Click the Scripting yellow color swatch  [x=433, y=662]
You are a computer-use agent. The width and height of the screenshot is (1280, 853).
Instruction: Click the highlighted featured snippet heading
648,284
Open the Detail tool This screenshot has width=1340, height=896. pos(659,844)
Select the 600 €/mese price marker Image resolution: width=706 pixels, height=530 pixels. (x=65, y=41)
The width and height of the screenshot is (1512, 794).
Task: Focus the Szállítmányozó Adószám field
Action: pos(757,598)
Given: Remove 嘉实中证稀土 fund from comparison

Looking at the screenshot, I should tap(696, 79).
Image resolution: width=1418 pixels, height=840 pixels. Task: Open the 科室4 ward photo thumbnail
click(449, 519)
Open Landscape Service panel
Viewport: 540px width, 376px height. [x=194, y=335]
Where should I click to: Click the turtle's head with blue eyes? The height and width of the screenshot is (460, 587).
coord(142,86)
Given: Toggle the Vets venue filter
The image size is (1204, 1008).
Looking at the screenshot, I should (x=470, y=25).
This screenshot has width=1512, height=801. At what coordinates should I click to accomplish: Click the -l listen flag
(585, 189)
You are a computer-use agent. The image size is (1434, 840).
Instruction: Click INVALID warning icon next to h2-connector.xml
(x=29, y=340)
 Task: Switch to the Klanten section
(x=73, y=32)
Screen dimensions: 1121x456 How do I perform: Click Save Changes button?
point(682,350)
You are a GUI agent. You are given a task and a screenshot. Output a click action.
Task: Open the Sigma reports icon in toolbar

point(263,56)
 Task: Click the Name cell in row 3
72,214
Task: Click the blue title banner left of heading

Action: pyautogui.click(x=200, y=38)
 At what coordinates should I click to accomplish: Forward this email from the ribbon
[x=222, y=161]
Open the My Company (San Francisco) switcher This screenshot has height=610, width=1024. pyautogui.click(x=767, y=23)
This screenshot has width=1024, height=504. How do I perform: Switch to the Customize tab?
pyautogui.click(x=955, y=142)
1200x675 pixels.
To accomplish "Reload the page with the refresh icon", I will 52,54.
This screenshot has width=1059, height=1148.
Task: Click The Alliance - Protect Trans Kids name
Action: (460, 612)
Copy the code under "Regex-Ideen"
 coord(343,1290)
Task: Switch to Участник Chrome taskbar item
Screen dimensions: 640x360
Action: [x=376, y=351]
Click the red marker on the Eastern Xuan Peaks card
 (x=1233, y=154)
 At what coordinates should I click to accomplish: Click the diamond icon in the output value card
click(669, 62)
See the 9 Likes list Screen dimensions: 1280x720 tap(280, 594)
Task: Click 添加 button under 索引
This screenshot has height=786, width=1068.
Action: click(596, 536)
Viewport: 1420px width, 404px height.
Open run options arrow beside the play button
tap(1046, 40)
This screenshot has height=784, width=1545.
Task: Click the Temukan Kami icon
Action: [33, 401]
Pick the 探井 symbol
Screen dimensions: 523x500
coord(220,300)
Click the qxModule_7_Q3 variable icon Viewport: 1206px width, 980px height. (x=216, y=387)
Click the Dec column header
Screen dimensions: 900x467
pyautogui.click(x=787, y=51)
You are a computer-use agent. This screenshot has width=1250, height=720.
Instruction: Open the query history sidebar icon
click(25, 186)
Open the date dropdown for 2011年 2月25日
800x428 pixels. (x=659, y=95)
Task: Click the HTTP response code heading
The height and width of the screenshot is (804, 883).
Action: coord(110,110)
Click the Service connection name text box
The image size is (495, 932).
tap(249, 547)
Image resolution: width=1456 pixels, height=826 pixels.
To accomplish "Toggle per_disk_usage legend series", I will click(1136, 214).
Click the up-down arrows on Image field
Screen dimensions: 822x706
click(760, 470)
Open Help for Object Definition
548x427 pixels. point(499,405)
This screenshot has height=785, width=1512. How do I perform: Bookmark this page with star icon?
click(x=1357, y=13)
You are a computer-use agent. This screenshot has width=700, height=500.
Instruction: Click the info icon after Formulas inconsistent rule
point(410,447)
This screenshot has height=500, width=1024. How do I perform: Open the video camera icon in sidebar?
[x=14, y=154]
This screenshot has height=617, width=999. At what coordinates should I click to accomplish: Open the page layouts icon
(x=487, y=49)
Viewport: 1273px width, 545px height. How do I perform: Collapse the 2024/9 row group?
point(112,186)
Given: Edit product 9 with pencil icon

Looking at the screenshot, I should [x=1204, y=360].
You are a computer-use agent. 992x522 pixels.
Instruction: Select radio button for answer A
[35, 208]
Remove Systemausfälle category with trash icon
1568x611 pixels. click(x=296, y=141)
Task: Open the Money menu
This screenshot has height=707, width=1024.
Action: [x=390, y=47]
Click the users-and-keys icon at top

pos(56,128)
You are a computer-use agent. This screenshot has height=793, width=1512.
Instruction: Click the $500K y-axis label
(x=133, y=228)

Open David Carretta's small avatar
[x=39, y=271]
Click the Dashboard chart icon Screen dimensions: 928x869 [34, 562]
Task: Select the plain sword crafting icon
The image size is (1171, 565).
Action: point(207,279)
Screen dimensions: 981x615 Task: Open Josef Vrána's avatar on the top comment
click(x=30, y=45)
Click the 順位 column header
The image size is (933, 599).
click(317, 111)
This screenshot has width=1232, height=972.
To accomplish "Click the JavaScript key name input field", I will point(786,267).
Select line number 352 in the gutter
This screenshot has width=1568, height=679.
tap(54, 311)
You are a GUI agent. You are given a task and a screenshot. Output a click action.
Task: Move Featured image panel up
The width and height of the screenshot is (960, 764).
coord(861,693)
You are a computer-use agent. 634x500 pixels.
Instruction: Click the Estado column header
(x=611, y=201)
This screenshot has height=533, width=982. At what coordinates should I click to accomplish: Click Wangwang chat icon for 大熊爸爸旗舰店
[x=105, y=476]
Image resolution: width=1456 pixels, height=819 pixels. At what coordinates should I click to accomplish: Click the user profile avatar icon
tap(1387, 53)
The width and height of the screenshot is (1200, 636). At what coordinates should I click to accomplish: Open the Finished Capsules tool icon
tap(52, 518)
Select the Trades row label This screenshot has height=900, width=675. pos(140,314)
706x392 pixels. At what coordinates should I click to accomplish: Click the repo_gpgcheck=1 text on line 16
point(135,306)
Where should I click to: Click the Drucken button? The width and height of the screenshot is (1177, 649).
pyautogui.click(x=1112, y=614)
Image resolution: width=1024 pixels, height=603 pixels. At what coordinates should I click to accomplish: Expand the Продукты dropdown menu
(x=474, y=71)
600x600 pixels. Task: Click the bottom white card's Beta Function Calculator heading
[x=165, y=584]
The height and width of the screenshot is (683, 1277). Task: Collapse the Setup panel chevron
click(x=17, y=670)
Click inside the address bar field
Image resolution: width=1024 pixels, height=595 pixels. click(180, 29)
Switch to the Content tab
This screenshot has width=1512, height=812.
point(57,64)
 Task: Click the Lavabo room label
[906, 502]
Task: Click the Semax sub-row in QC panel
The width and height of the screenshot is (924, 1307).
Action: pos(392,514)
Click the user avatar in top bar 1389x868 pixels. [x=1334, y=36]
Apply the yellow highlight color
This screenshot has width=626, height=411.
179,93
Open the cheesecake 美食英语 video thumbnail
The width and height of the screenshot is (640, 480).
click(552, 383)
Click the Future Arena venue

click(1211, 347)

**ASSIGNMENT**
Within the material above, output exactly the lines from the one with "Open run options arrow beside the play button" through the one with "Click the up-down arrows on Image field", end lines included, and nothing besides.

**REPLY**
Open run options arrow beside the play button
tap(1046, 40)
This screenshot has height=784, width=1545.
Task: Click the Temukan Kami icon
Action: [33, 401]
Pick the 探井 symbol
Screen dimensions: 523x500
coord(220,300)
Click the qxModule_7_Q3 variable icon Viewport: 1206px width, 980px height. (x=216, y=387)
Click the Dec column header
Screen dimensions: 900x467
pyautogui.click(x=787, y=51)
You are a computer-use agent. This screenshot has width=1250, height=720.
Instruction: Open the query history sidebar icon
click(25, 186)
Open the date dropdown for 2011年 2月25日
800x428 pixels. (x=659, y=95)
Task: Click the HTTP response code heading
The height and width of the screenshot is (804, 883).
Action: coord(110,110)
Click the Service connection name text box
The image size is (495, 932).
tap(249, 547)
Image resolution: width=1456 pixels, height=826 pixels.
To accomplish "Toggle per_disk_usage legend series", I will click(1136, 214).
Click the up-down arrows on Image field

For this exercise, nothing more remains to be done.